■ WHAT TO WORK ON:
Determine how many lines below hold the string "computer". Reply with the number alone.

■ EXERCISE INPUT:

▶

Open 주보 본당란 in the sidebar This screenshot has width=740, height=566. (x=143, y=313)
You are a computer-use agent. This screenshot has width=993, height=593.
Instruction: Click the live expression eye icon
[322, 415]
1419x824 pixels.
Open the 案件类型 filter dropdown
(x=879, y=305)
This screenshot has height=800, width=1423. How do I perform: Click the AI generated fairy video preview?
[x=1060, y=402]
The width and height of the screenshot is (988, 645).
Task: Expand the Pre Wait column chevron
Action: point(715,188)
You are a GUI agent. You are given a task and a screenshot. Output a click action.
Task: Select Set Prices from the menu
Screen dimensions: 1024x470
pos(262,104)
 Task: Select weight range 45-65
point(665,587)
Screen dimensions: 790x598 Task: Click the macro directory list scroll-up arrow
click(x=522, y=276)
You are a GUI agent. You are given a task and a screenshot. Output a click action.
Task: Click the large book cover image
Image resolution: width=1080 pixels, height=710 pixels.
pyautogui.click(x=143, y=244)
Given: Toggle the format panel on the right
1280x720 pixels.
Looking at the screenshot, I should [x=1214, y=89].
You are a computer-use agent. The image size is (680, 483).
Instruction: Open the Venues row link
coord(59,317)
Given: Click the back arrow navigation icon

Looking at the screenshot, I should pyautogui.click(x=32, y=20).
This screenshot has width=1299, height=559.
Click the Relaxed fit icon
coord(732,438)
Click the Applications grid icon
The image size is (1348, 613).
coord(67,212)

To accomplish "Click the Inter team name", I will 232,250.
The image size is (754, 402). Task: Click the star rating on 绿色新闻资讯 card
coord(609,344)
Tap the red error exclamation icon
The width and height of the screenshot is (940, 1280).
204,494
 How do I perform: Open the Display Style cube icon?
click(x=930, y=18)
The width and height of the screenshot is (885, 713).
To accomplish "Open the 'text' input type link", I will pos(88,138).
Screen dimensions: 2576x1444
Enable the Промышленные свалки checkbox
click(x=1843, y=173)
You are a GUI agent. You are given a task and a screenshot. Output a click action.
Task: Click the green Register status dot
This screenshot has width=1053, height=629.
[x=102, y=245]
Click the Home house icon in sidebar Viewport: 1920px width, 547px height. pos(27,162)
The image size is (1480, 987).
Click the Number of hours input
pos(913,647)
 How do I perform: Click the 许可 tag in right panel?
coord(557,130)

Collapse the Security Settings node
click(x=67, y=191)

◀

■ WRITTEN SOLUTION:
2